Always, Stinchcomb maintained that people weary of a busy and commercial urban life needed a refuge of woodlands, water, hills, grass, and wildlife to provide healthful rest and recreation. “Man is an outdoor animal,” he told a Rocky River garden club in 1930. “We must have these great outdoor rest places close to a great industrial city such as this, and as working days grow shorter we must find healthful ways of filling leisure time.”

In 1905, Stinchcomb was married to Annie M. Long. They lived on Edgewater Drive in Cleveland with their two children. although parks were his life, Stinchcomb had other interests. He sang in the Orpheus Male Choir and served as director and president of the Cleveland Automobile Club and as a trustee of Hiram College.

Ohio’s compulsory retirement law would have forced Stinchcomb out of his job as Park District director in 1949, but the law was specially amended and Stinchcomb was asked to stay on. “I don’t want to step aside and just rust away,” he said.

In February 1957, Stinchcomb suffered a stroke as he left his office in Cleveland’s standard Building.
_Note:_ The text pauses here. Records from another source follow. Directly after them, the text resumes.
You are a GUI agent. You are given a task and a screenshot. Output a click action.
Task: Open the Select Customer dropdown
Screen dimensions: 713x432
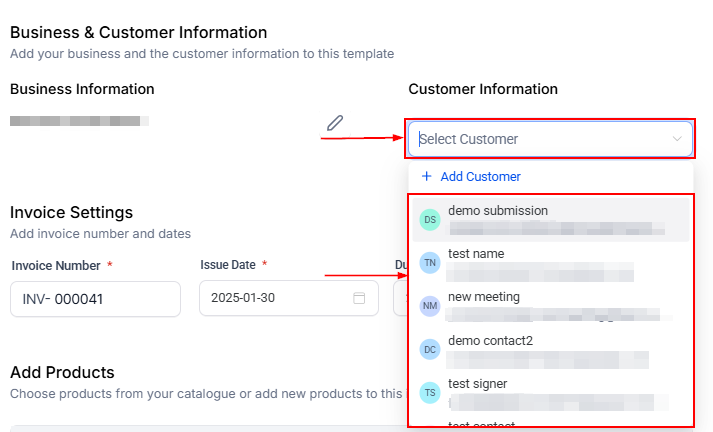pos(540,139)
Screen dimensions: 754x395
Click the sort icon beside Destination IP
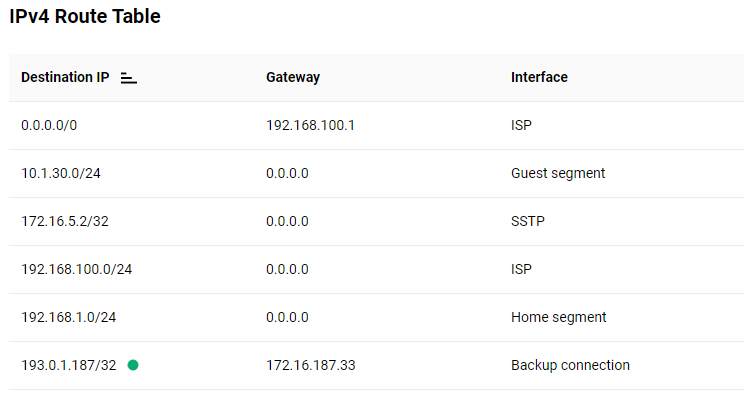click(x=128, y=78)
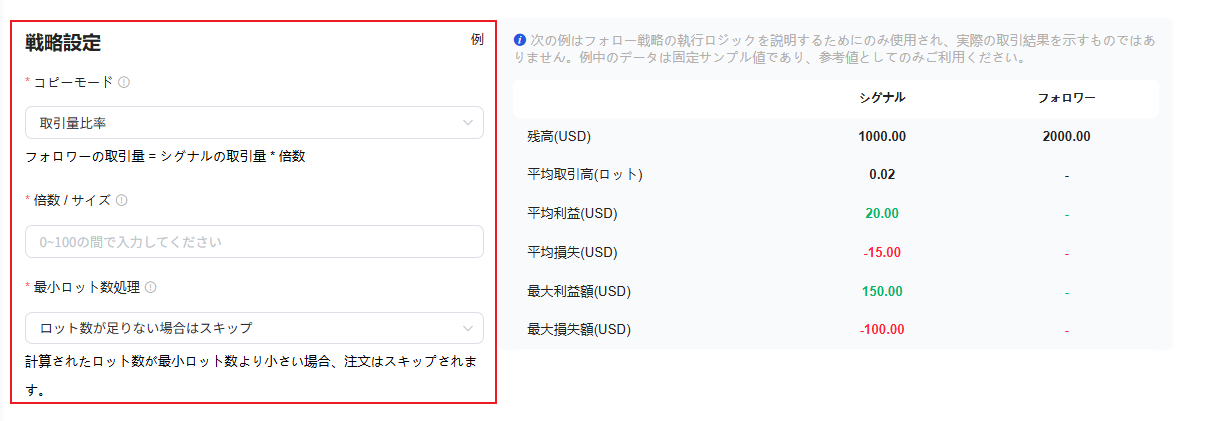
Task: Click the red -15.00 average loss value
Action: click(x=882, y=252)
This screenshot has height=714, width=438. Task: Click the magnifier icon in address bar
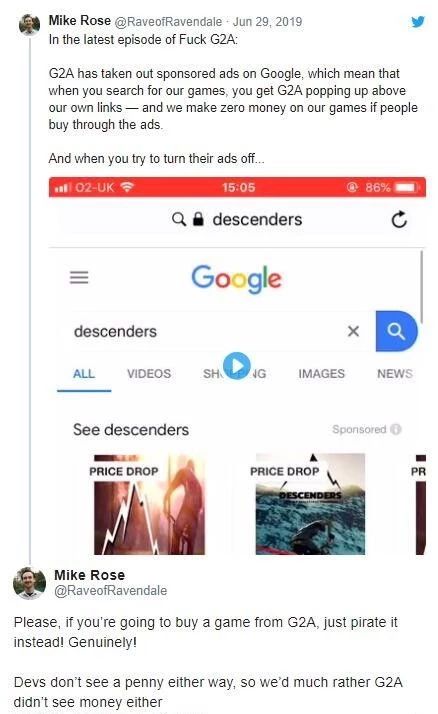pos(179,219)
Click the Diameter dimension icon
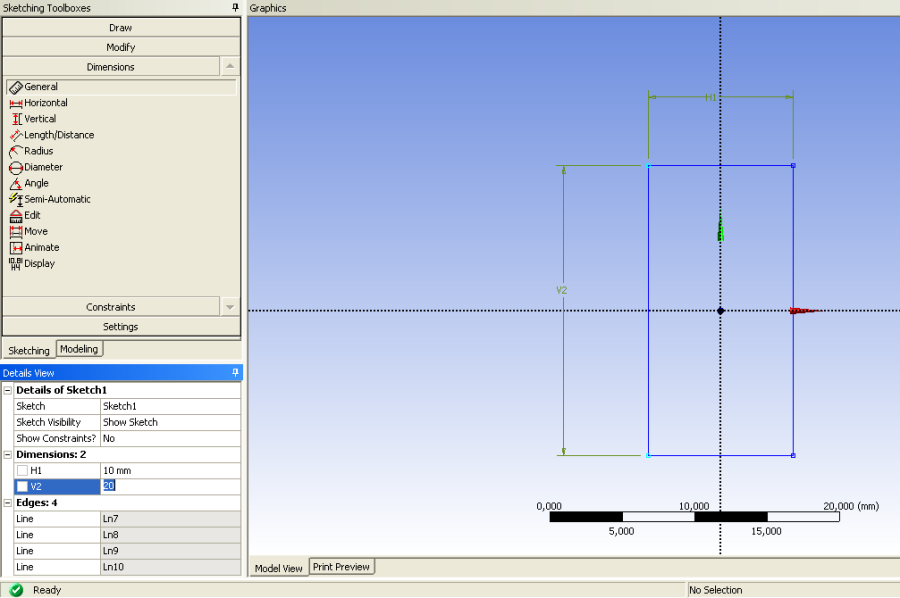This screenshot has width=900, height=598. pos(15,167)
On June 1st, four days shy of his 79th birthday, he ended an unparalleled public-service career of 58 years – “a long time, ” he observed, “of sucking at the trough.” The newspapers were more generous. “Try to name something in which he hasn’t had a hand, “the Cleveland Plain Dealer wrote, while the Cleveland News recognized Stinchcomb this way: “His 58 years of public sevice spanned an era when Cleveland grew to greatness, and Stinchcomb’s remarkable skill as a planner, a builder and an engineer contributed magnificently to that growth.”

Following his retirement, the Cleveland News initiated a public subscription to create a permanent tribute to Stinchcomb’s life and work. in November 1958, a monument designed by sculptor William McVey and architect Ernst Payer was unveiled on a hilltop in Rocky River Reservation, overlooking the horseshoe- shaped valley where Stinchcomb had purchased the first parcel of land for the “Emerald Necklace” in 1919. Stinchcomb was too ill to see it. He died at Lutheran Hospital on January 17, 1959. he was 80.